A QPRT is a form of irrevocable living trust designed to reduce the amount of gift and estate tax generally incurred when transferring an asset to a beneficiary. According to law the QPRT is a suitable legal technique to shield an individual’s assets for their beneficiaries and protects those assets from creditors and judgments. An irrevocable trust cannot be changed in any way while the trust is in effect. This helps to guarantee that a judge cannot merely order a person to surrender protected assets to creditors or change the circumstances of the trust which would allow others to obtain the asset.
Once the residence has been transferred to the trust via a properly prepared and executed deed, the transferee(s) retain(s) the right to live in that home for a set number of years. While the owner is residing in the house, no rent would be paid. The owner is responsible for all housing expenses like repairs, real estate taxes, and maintenance fees which is covered by Revenue Procedure 2003-42 [2003-23 IRB 993 section 4 Art. II (B) (2)]. If the owner is alive after that predetermined number of years the trust automatically transfers ownership of the home to the owners’ beneficiaries without having to pay estate tax. The beneficiaries can rent the home out to the original owner of the house. The most appealing part of this plan is that paying rent after the QPRT has ended the owner transfers additional assets to their beneficiaries without having to pay any gift or estate tax. Having received the rent money from the parents does not preclude them from giving the money back to the parents. If the house is sold, the proceeds from the sale can be used to purchase another house or other items for the parents as the beneficiaries’ desire.

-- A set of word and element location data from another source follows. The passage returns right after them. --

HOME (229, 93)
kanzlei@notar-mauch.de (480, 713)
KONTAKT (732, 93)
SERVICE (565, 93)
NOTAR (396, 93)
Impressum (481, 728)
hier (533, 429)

The QPRT’s main advantage is the tax savings it provides to the property owner and the beneficiaries of the trust. When the residence is conveyed to the QPRT it counts as a gift but a typical IRS gift tax is not assessed. Instead the IRS computes a modified gift tax based on published tables and the total of time the home stays in the QPRT, which is applied to the value of the home. Once the time period of the trust ends, which is agreed upon when creating the QPRT, and the owner is still alive then the residence is passed on to the beneficiaries free of any gift or estate tax.
If the residence has appreciated in value since its original appraisal, the gift tax is based on that value of the home – based on the IRS calculations – and not on the increased value of the home. If the home’s value does not increase or stays the same then the beneficiaries would not have to pay any gift tax on the home.

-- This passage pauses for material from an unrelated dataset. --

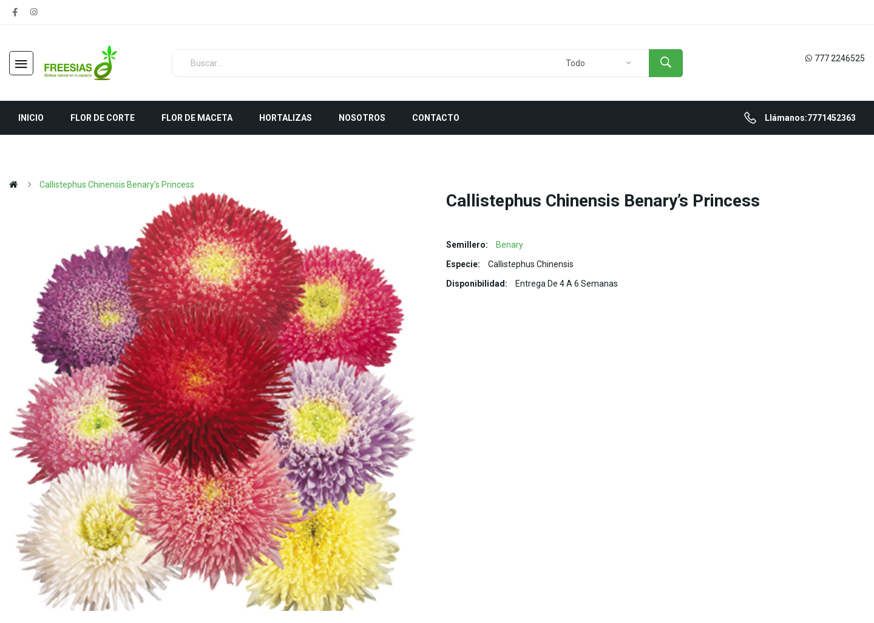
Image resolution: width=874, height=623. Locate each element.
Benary (509, 245)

Another benefit of the QPRT is the tax benefits can be enhanced if a husband and wife own the home jointly. According to Treasury Regulations section 25.2702-5(c)(2)(iv) a husband and wife can both transfer half their ownership in the home into two separate QPRTs. Each separate QPRT allows the husband and wife owners to live in the residence for a set number of years based on the conditions of each QPRT. In the case of one homeowner dies before the QPRT ends, the half that was in the trust would be put into the estate and be subject to estate and gift taxes. So what happens if you want to sell the house that is under a QPRT and buy a new home? The trustee of the QPRT would simply sell the old home and buy a new one in the name of the QPRT. If the value of the new home is greater than the old home, then the trustee would be required to pay out from separate funds and retain ownership for that portion of the house.